TASK INSTRUCTIONS
Output the data word for word, dropping every image.

Recorded data
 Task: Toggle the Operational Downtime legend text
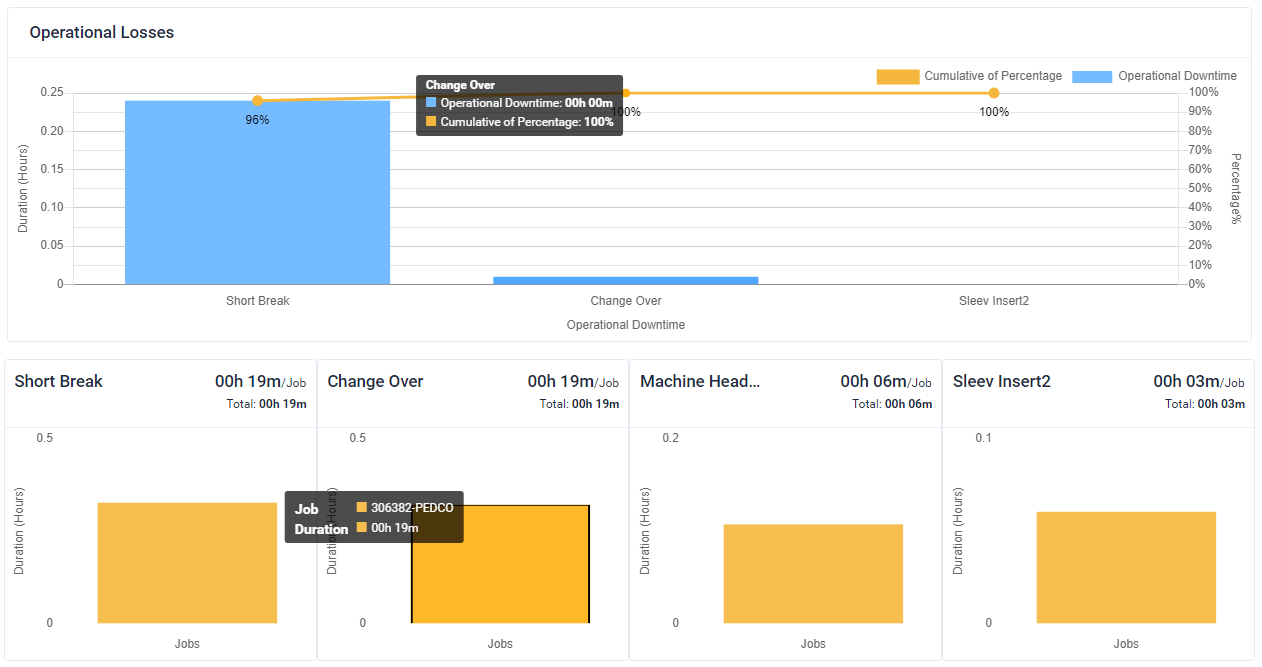[x=1177, y=76]
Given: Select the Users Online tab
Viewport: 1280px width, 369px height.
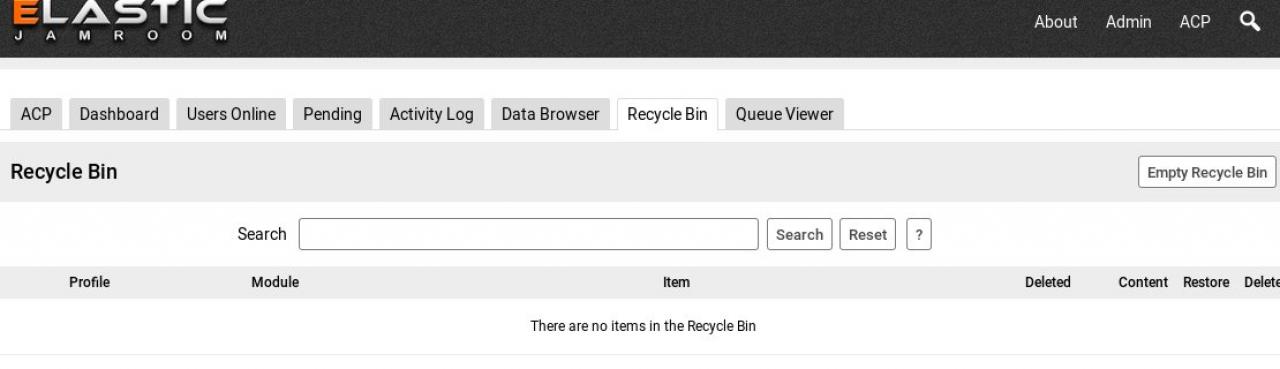Looking at the screenshot, I should pyautogui.click(x=231, y=114).
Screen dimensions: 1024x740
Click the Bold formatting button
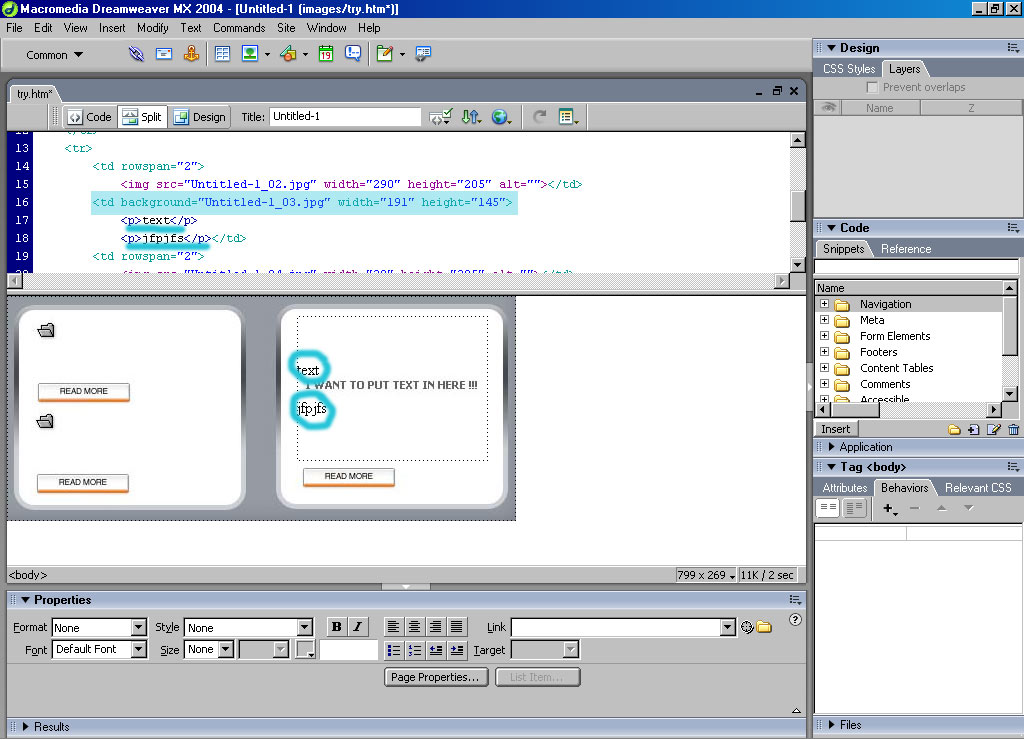pyautogui.click(x=336, y=627)
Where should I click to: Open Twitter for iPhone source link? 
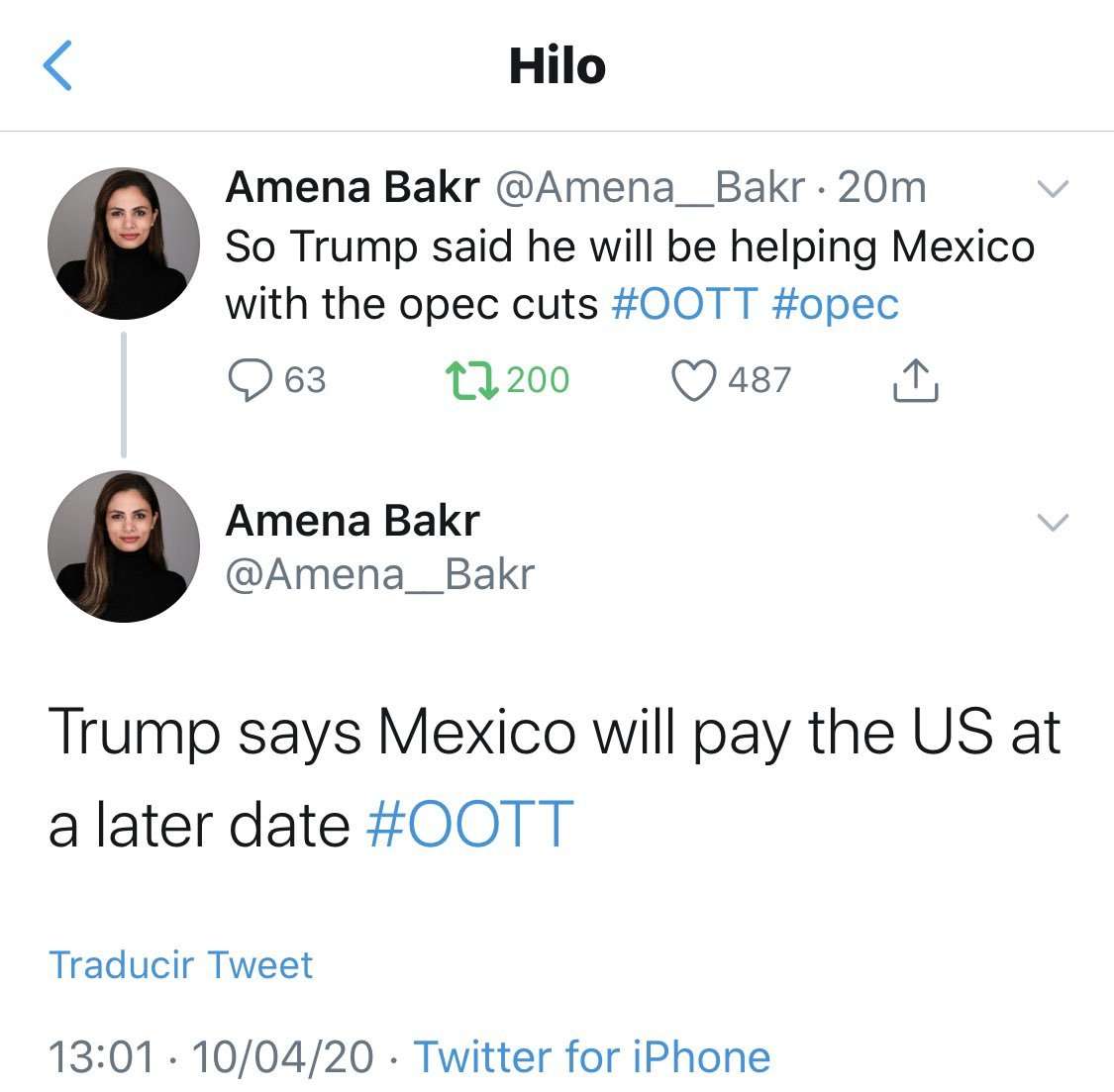[x=592, y=1056]
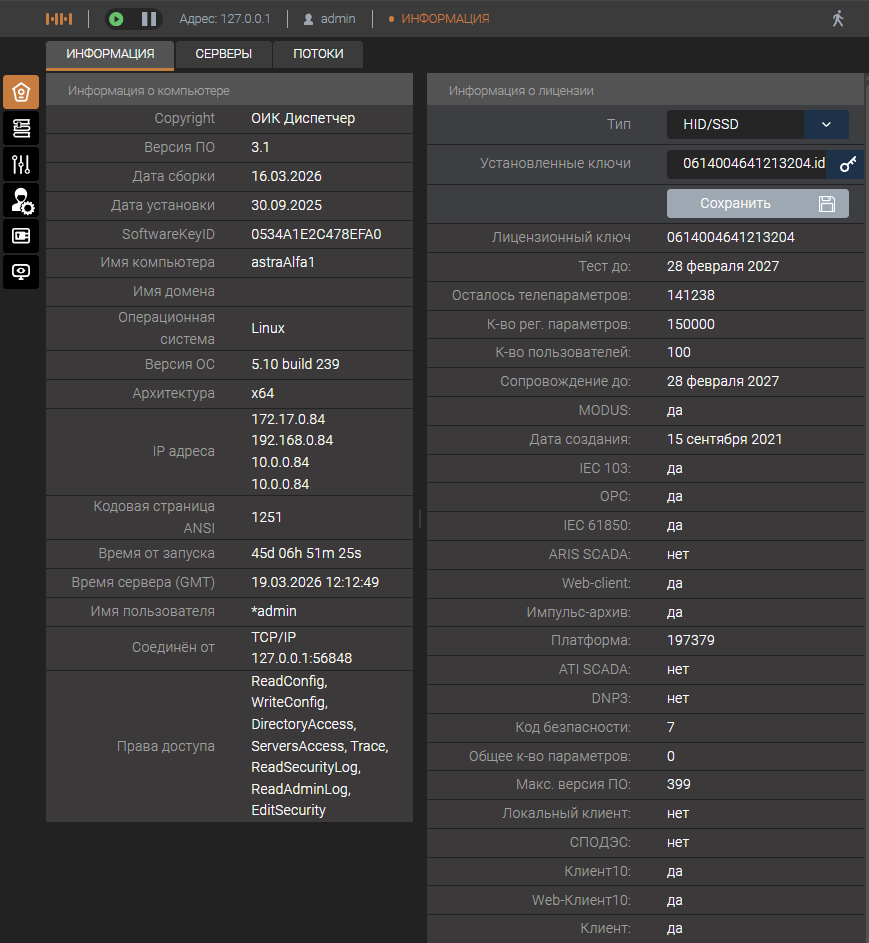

YOUR RESPONSE
 Task: Toggle the Operational Downtime legend text
[x=1177, y=76]
Given: Select the Users Online tab
Viewport: 1280px width, 369px height.
Looking at the screenshot, I should pyautogui.click(x=231, y=114).
Screen dimensions: 1024x740
Click the Bold formatting button
pyautogui.click(x=336, y=627)
Where should I click to: Open Twitter for iPhone source link? 
[x=592, y=1056]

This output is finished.